• [Work request]: Reproduce the forum thread from "Originally Posted by *livelybaby*" up to and including "down and out.", swapping in "os" wherever "cervix" appears.

• [Extracted text]:
..............................
I think the risk of infection is more from the open (but healing) wound on the uterus where the placenta was attached. I'll never forget the analogy my first m/w used to remind me to take it easy - she asked if I had an open wound on my hip the size of a dinner plate, would I be up and moving around much?









I think your body will let you know when you're ready. PP hormones, especially if you're BFing, might impact your libido. If they don't, there are plenty of ways to make love (and some don't necessarily involve intercourse).


----------



## cottonwood (Nov 20, 2001)

Quote:


Originally Posted by *livelybaby*
During menses, the cervix is closed.

But the cervix must be open at _some_ point in order for the shed uterine lining to come down and out.

Quote:


Originally Posted by *Jemper*
I think the risk of infection is more from the open (but healing) wound on the uterus where the placenta was attached.

So, I know that blood vessels run through both the endometirum and placenta to the uterus, and that normally these constrict with the separation of tissue in menstruation and third stage of birth, to prevent excessive blood loss. So what is different about these two situations that makes one significantly more at risk for infection? I have a vague idea, but I suspect it's not accurate. Does anybody know?
..............................
• [Provided information]:
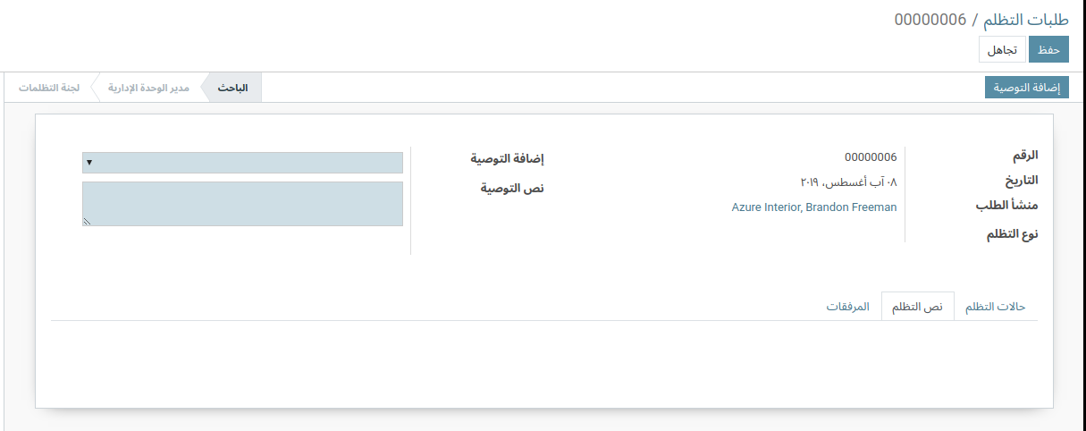
Task: Open the نص التظلم tab
Action: (x=917, y=307)
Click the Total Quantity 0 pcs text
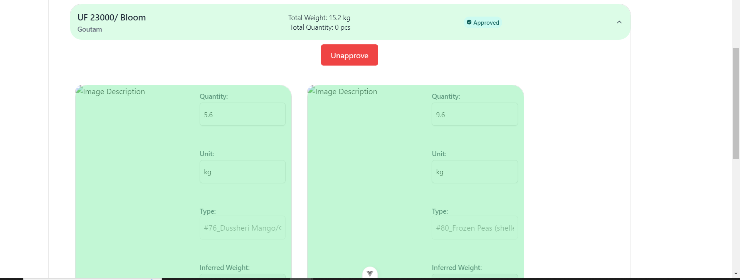The width and height of the screenshot is (740, 280). (x=320, y=27)
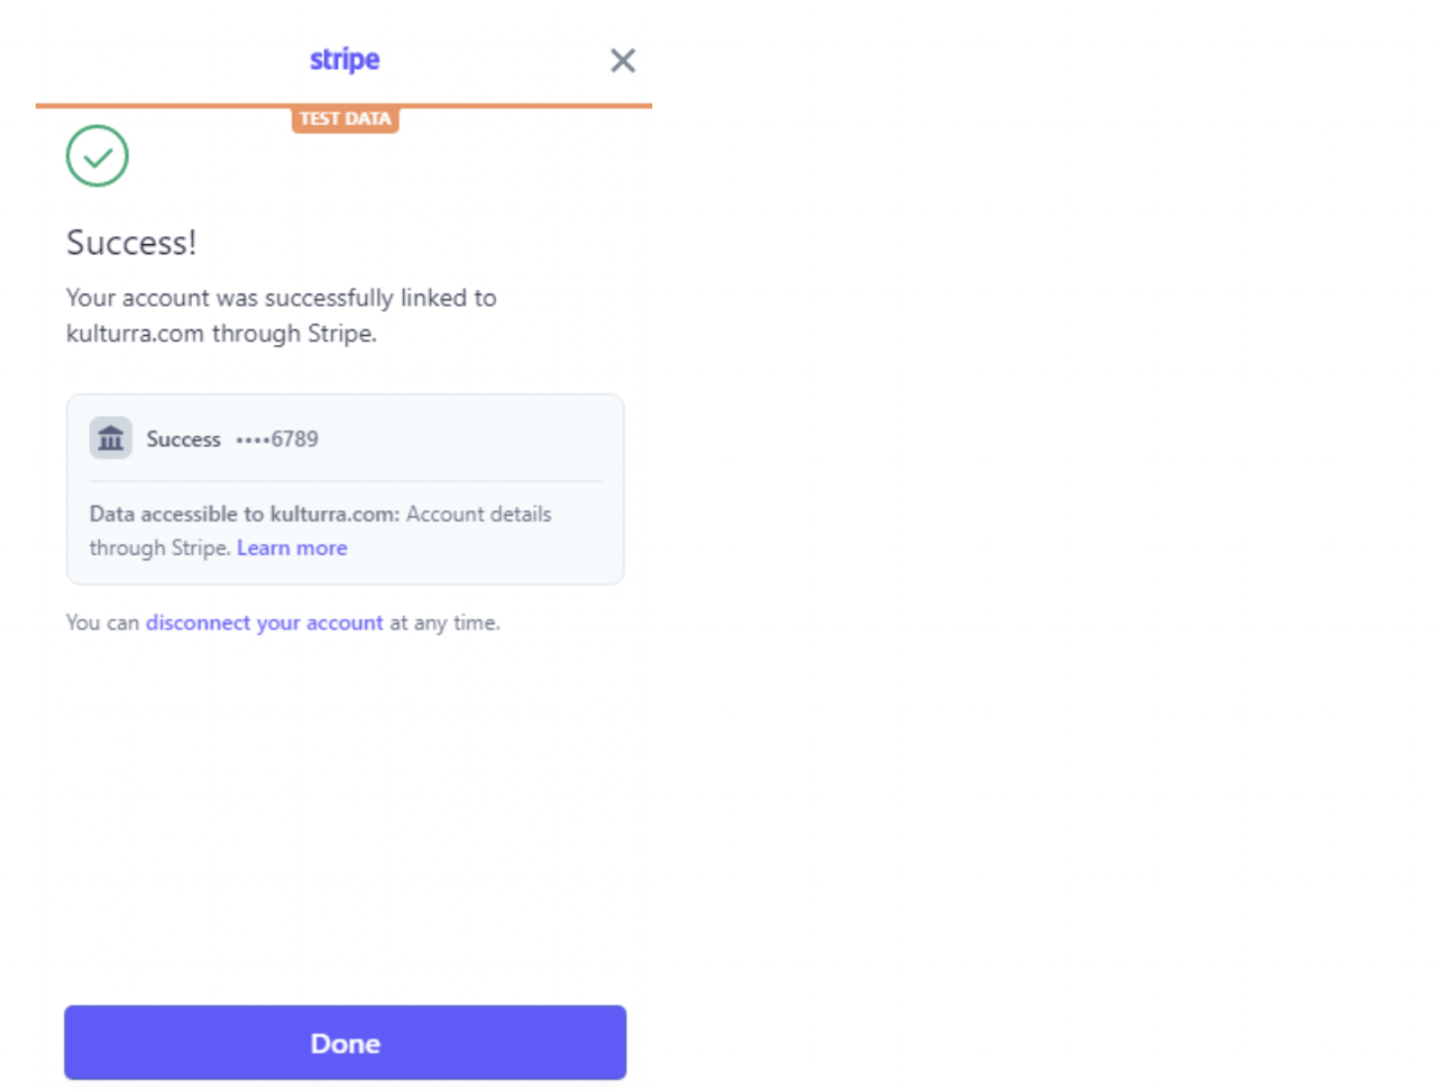Viewport: 1454px width, 1089px height.
Task: Follow the disconnect your account link
Action: (264, 623)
..............................
• [Answer to this exercise]:
Originally Posted by *livelybaby*
During menses, the os is closed.

But the os must be open at _some_ point in order for the shed uterine lining to come down and out.